_抜粋本文_
Last updated at Posted at 2018-09-23

2020.10.061年を経過したので内容の本質を変えずにできるだけ丁寧な説明になるよう更新しました。
2021.01.23 「デザインパターンは有効だったか」を追加しました。
2022.01.31 「クラスの抽出(作成)と構成等について」を追加しました。

はじめに

Javaによるオブジェクト指向が始まってから二十数年経過しました。
システム開発分野では一応浸透したと言ってもよい状況かと思います。
とはいえ、Java言語自体は明確なのですが、オブジェクト指向についてはまだスッキリしないという方も多いのではと思います。
そもそもオブジェクト指向は、問題領域の世界を「もの」という視点で捉え、それら「もの」同士がメッセージを送り合ってシステムを動作させよう、というものでした。
ただ視覚可能な対象だと分かりやすいのですが、概念や抽象的な対象となると曖昧となりこれが混乱した一因にもなりました。また説明や紹介が現実の対象とズレていたものが多かった事も曖昧さや理解の困難さを大きくし混乱してしまいした。
そして、メッセージを送って動作させるという説明もより現実的には呼び出して使用するという表現の方が適切でした。
ということで、これまでの経過をもとに今一度オブジェクト指向について振り返って理解してみたいと思います。なお、以下の記述は個人的な主観にもとづく部分もありますので予め了承の程お願い致します。
本文で使用しているオブジェクト指向特有の語句については後尾部分に簡単な説明を記述していますので参考にして下さい。

オブジェクト指向とは何だったのか?

オブジェクト指向はそもそも人の認識や考え(概念)をベースにしているため明確な正解を決定できるというものではありません。
この前提をしっかり把握していないと種々の決断がつかない状況に陥ることになります。
結論から言えば、オブジェクト指向はシンプルにいうとデータ群と操作群(処理群)の整理・分類・構造化方法の1つだったということになります。
まぁ単に整理術・分類術・構成術です。

オブジェクト指向の基本(何だったのか)を例をあげて説明したいと思います。
(今さらという方は☆ここから☆~☆ここまで☆という範囲でパスして下さって結構です。)
--- ☆ここから☆ ---
ネットにも多くありますが、やはりわかりやすくするためにここでも簡単な例をもとに説明していきます。
例は壮大な料理の作成で、以下の手順となります。
1.富豪のお客様が壮大な料理を注文。
2.料理長を中心に多量のレシピを作成。
3.料理長を中心に多量の材料と道具を調達。
4.多量の材料と道具を使いやすいように整理箱を使って整理。

_抜粋した行_
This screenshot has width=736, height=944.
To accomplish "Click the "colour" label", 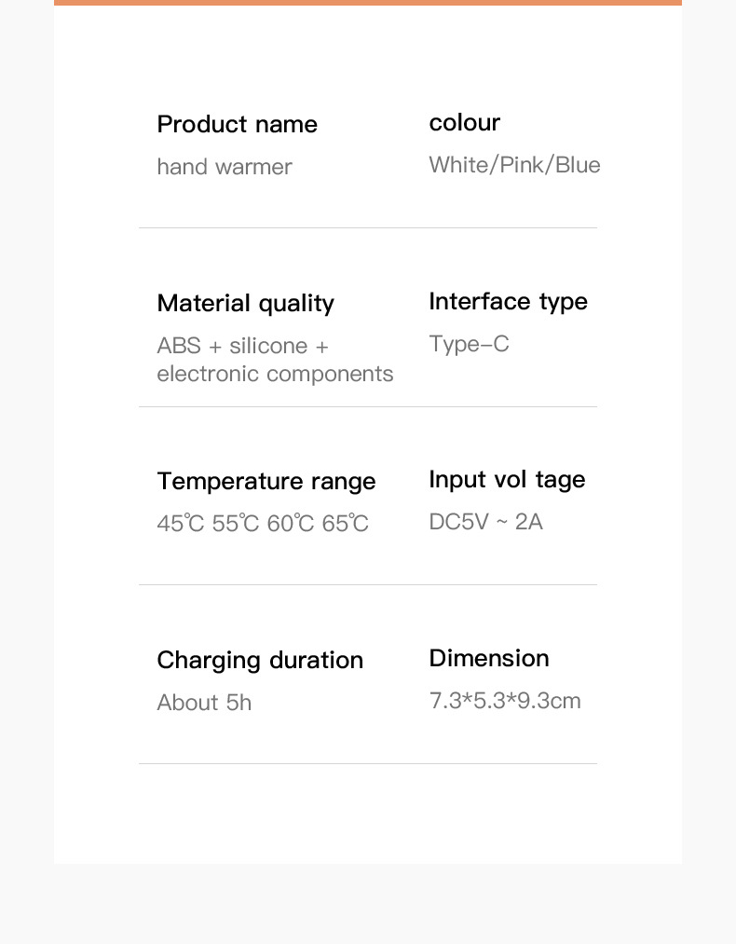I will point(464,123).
* * *
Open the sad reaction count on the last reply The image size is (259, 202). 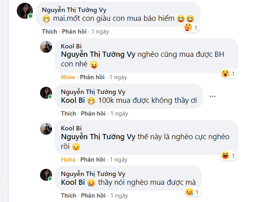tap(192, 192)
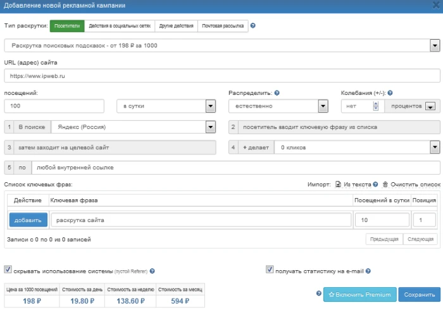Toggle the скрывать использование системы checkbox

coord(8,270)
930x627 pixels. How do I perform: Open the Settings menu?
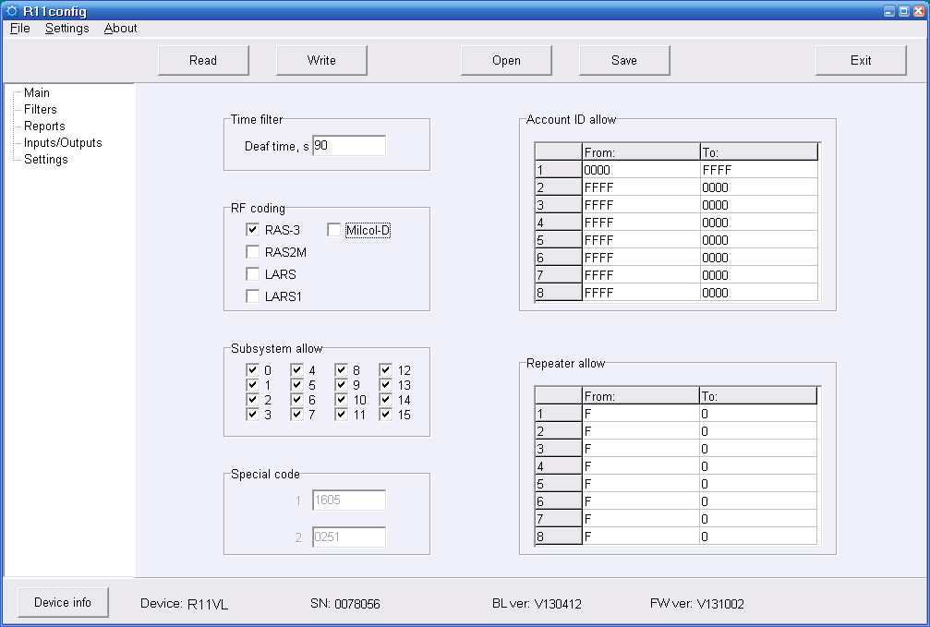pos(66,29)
---
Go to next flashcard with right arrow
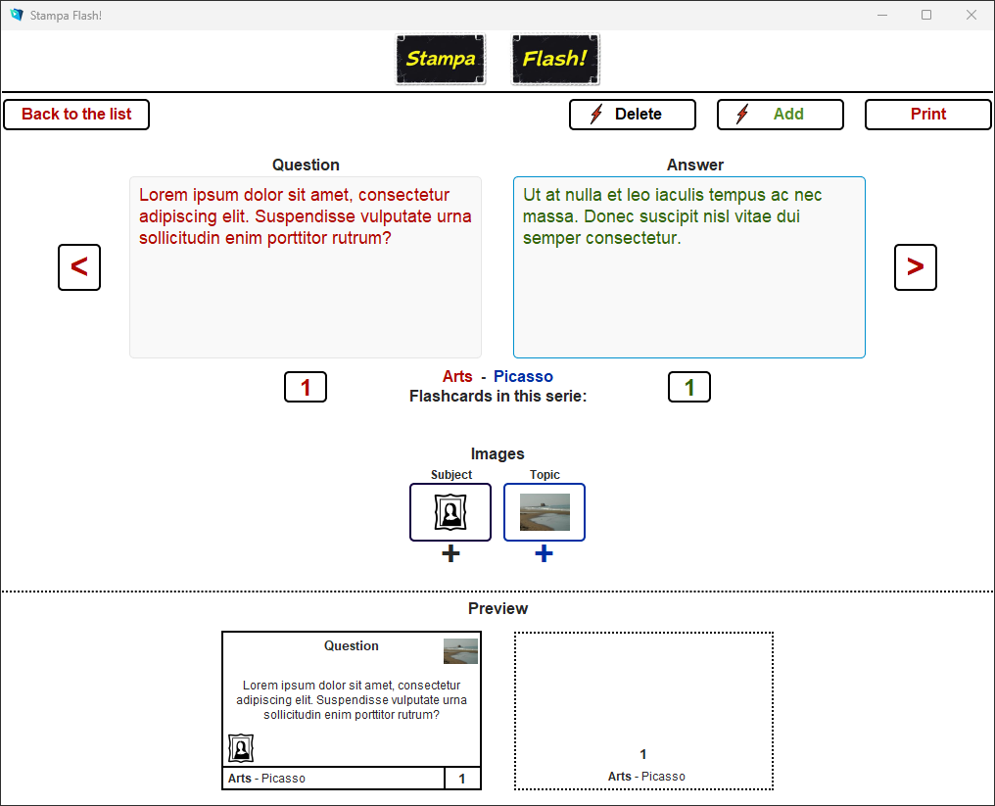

_課題内容_
オブジェクト指向についての抜粋本文で、結論としてオブジェクト指向はシンプルに言うと何だったとされているか。

_出力結果_
データ群と操作群(処理群)の整理・分類・構造化方法の1つだったとされている。